La sensazione non è positiva, la verità dell’esame istologico è da colpo al cuore: “localizzazione secondaria cutanea da adenocarcinoma di possibile origine intestinale”. Facile riallacciarsi all’intervento al colon per la rimozione della massa e sospettare in un successivo dilagare della malattia.

A settembre del 2015 esami di laboratorio riscontrano un incremento di marker tumorale ed è quasi una conferma dei sospetti. La donna decide così di abbandonare il Salento e rivolgersi al Policlinico di Modena, dove l’asportazione chirurgica di un nodulo per un esame istologico, porta a un’ulteriore riprova: “metastasi cutanea da adenocarcinoma di probabile origine intestinale”. Sempre a Modena si scopre una recidiva al colon e pertanto, per la prima in volta in assoluto, viene sottoposta a chemioterapia.
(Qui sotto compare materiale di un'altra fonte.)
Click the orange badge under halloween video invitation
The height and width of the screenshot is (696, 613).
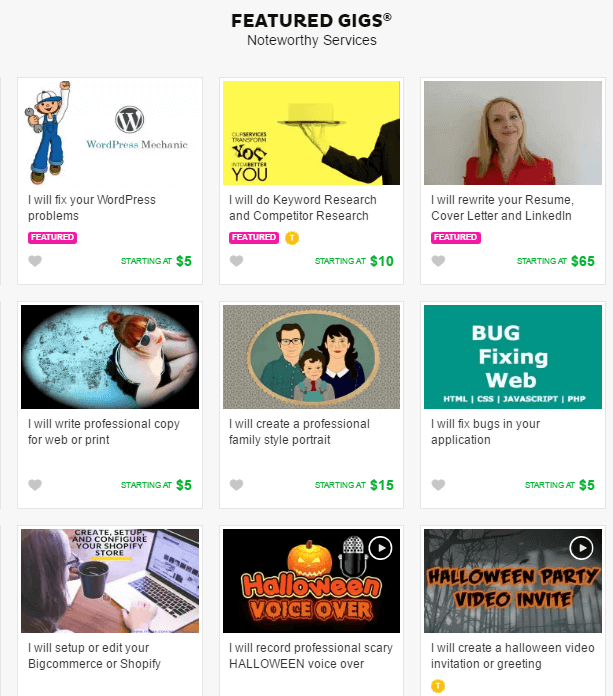438,686
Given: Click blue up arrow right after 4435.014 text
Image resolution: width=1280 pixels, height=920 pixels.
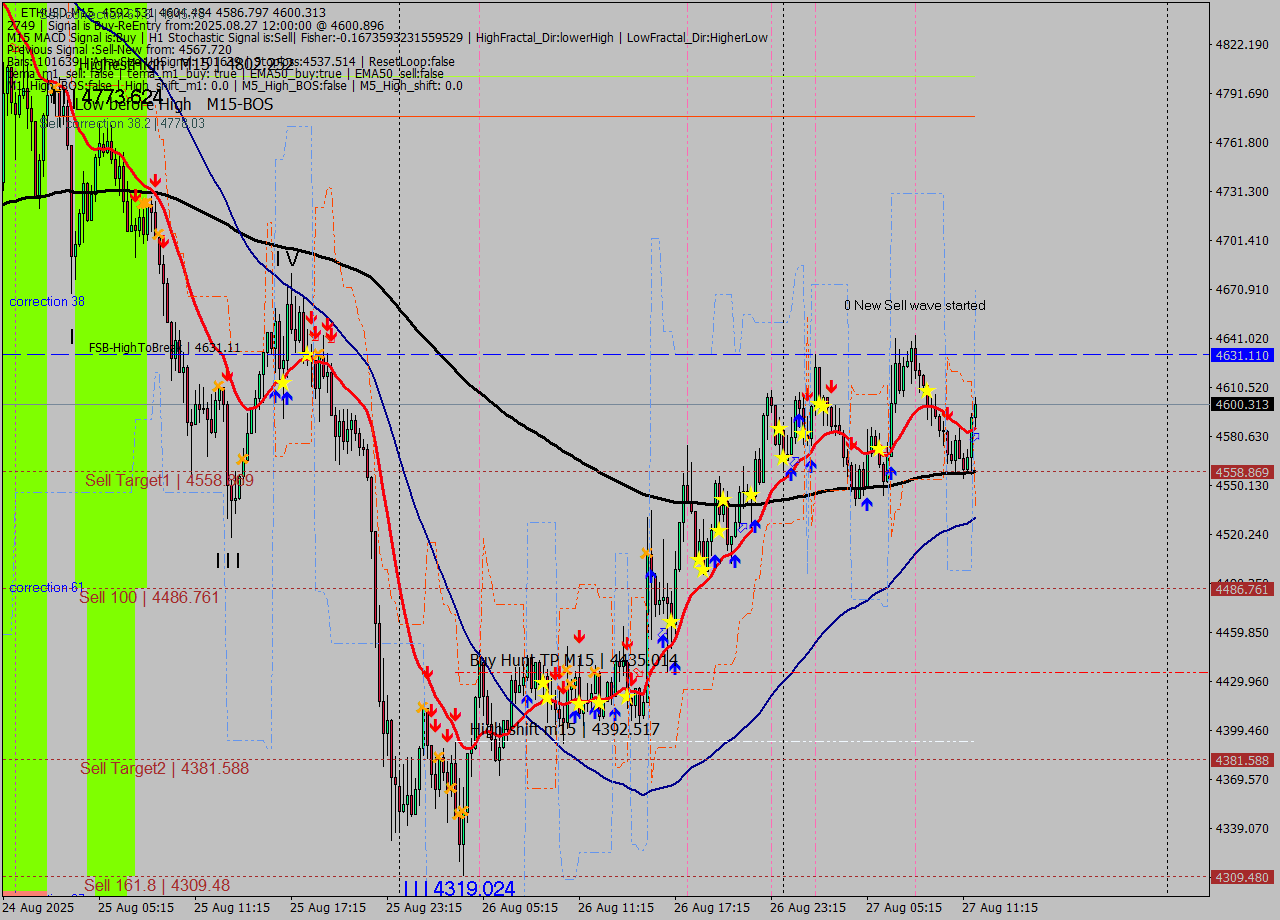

Un trattamento che, forse (ed è l’origine principale della denuncia), sarebbe dovuto intervenire anni prima.

Tant’è. Il fisico si debilità, la salute aggrava in poco tempo. Gli organi intaccati si moltiplicano. Pancreas, polmoni, cervello. Siamo ormai nel 2016. La situazione precipita. 

LA DENUNCIA – La donna salentina matura una convinzione: il nuovo insorgere dell’adenocarcinoma intestinale, trattato chirurgicamente nel 2012, potrebbe essere frutto di quanto avvenuto a Nardò, laddove per quasi tre anni ci si è limitati al monitoraggio della situazione senza alcuna terapia per evitare possibili recidive.  E si rivolge a un legale.

L’avvocato Vincenti, prima di muoversi, chiede un consulto specialistico. Affida il compito a un medico chirurgo specialista in oncologia e malattie infettive di fuori regione. E la valutazione che ne seguirà, è sconfortante per la donna: a Nardò, infatti (ma è bene ricordare che finora è solo un parere), non sarebbero stati valutati in modo adeguato alcuni importanti fattori. Fattori prognostici sfavorevoli, per la precisione, secondo cui sarebbe stato forse corretto indirizzarsi verso un trattamento adiuvante.

LE LINEE GUIDA AIOM – Per inquadrare meglio la vicenda, è bene osservare cosa dicono le linee guida fornite dall’Associazione italiana di oncologia medica, relative al 2012, cioè l’anno dell’operazione e delle valutazioni che ne sono seguite.

Ebbene, queste illustrano che l’80 per cento circa dei pazienti con cancro del colon si presenta alla diagnosi con possibilità di operare in modo radicale. Nel 35 per cento dei casi si sviluppa una ripresa della malattia, il più delle volte (80 su 100) entro i primi due o tre anni dall’intervento, e, solitamente, entro i primi cinque anni.

A otto anni di distanza dalla diagnosi le recidive avvengono in meno dello 0,5 per cento dei casi e la prognosi varia a seconda dello stadio della malattia. Questo è un dato rilevante da memorizzare. La percentuale di sopravvivenza a cinque anni, infatti, è calcolata nel 90 per cento dei casi nel I stadio, nel 70-80 per cento nel II  e nel 40-65 per cento nel III.

Circa la chemioterapia, si chiarisce inoltre che se al I stadio non vi è evidenza in letteratura medica, al II l’indicazione terapeutica appare controversa. Significa, in altre parole, che la valutazione andrebbe fatta di volta in volta, considerando la presenza o meno di alcuni fattori soggettivi. Per esempio: occlusione, perforazione, infiltrazione per contiguità degli organi vicini, inadeguato numero di linfonodi analizzati, e via dicendo. Candidati alla chemioterapia, invece, sono tutti i pazienti valutati al III stadio.

C’E’ STADIO E STADIO – Non si conoscono, per ora, ovviamente, tutte le conclusioni nel dettaglio a cui è pervenuto lo specialista. Ma è chiaro che secondo il suo giudizio la chemioterapia era più che opportuna, decisamente necessaria in questo specifico caso. Basti pensare che, per la donna di Guagnano, il tumore era stato a suo tempo inquadrato come allo stadio IIa, quello “controverso” in cui il trattamento è indicato in base a particolari segnali. E allora, che non siano stati valutati tutti con attenzione? E’ questo il punto della faccenda, laddove si giocherà la partita.